The law of 22 March 2004 on securitisation (the "2004 Law") provided a specific legal framework in Luxembourg for risk securitisation in the broad sense.

 

The 2004 Law defines securitisation as the transaction by which a securitisation undertaking acquires or assumes, directly or through another undertaking, the risks relating to claims, other assets, or obligations assumed by third parties or inherent to all or part of the activities of third parties and issues securities, whose value or yield depends on such risks. The definition of securitisation provided for by Luxembourg law thus leaves a wide range of possibilities open to securitisation undertakings. The securitisation undertakings may assume those risks by acquiring the assets, guaranteeing the obligations or by committing itself in any other way. The main purpose of a securitisation transaction under the 2004 Law should however, in principle, always be an economic "transformation" of certain risks into securities through the acquisition or coverage of the first ones and the issue of the second ones.
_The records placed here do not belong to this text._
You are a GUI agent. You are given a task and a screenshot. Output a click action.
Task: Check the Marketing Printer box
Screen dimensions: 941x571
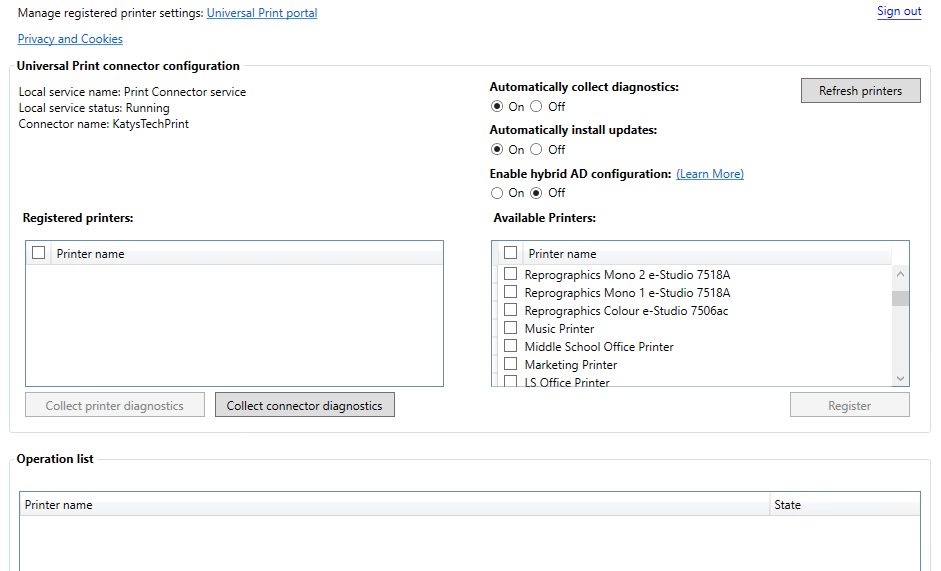511,364
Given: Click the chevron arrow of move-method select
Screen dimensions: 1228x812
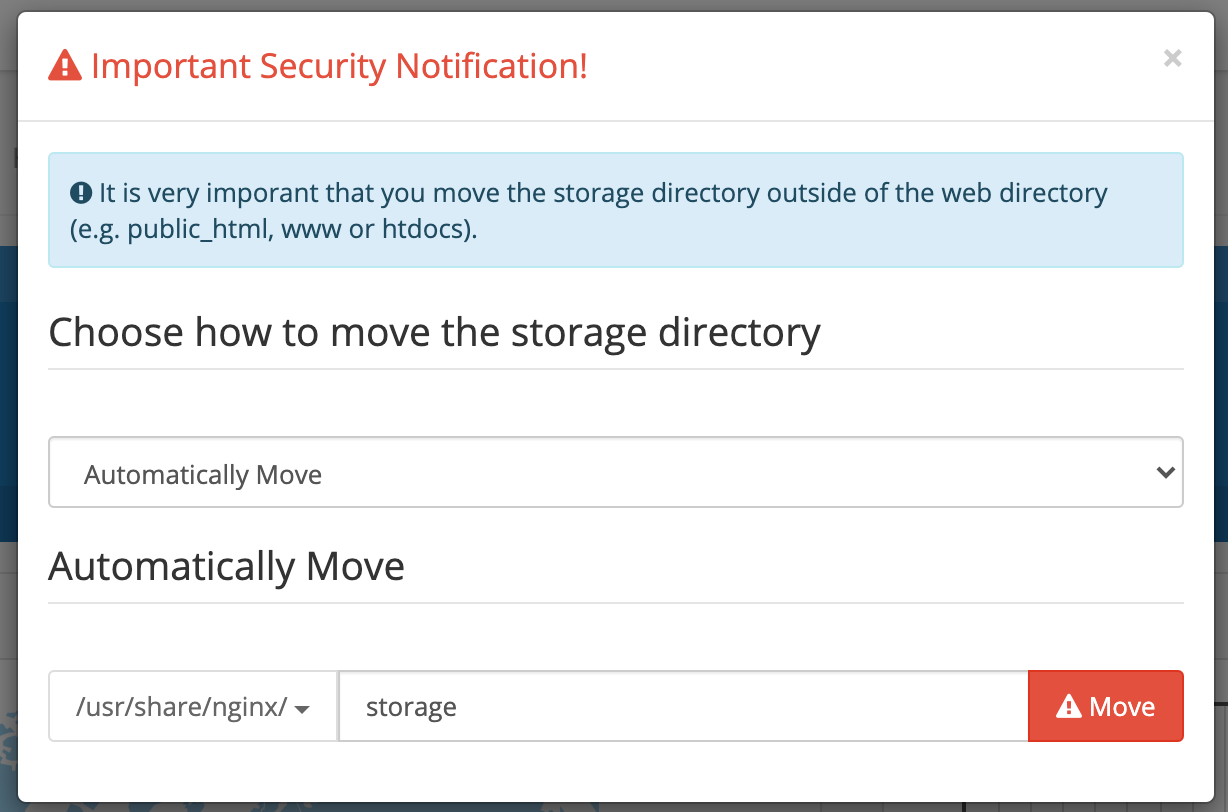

The securitisation undertakings which meet the definition provided by the 2004 Law thus benefit from a specific legal framework to carry out their activity.

 

Securitisation undertakings subject to the 2004 Law enjoy high legal certainty because the 2004 Law expressly lays down the principles of limited recourse and non petition aiming to ensure the securitisation undertaking's bankruptcy remoteness. Indeed, it provides, on the one hand, that investors and creditors of the securitisation undertaking may validly initiate enforcement measures against the securitisation undertaking and to petition for bankruptcy thereof and it specifies, on the other hand, that the rights of the securitisation undertaking's investors and creditors are limited to the assets of the securitisation undertaking or of the compartment to which they are attached. The creditors and investors may accept to subordinate the maturity of their claim to those of other creditors or of certain investors.

 

Under the 2004 Law, only the securitisation undertakings which issue securities to the public on a continuous basis must be authorised by the CSSF to carry out their activities. If a securitisation undertaking contemplates transactions which may meet the two criteria cumulatively "on a continuous basis" and "to the public", then it must first request (i.e. before starting an activity meeting these two criteria) CSSF’s authorisation. The securitisation undertaking must make this assessment under its own responsibility and then spontaneously contact the CSSF, where appropriate. Certain provisions of the 2004 Law apply to all securitisation undertakings, whether or not they are subject to the CSSF’s supervision, while other provisions do not apply to securitisation undertakings subject to the authorisation requirement.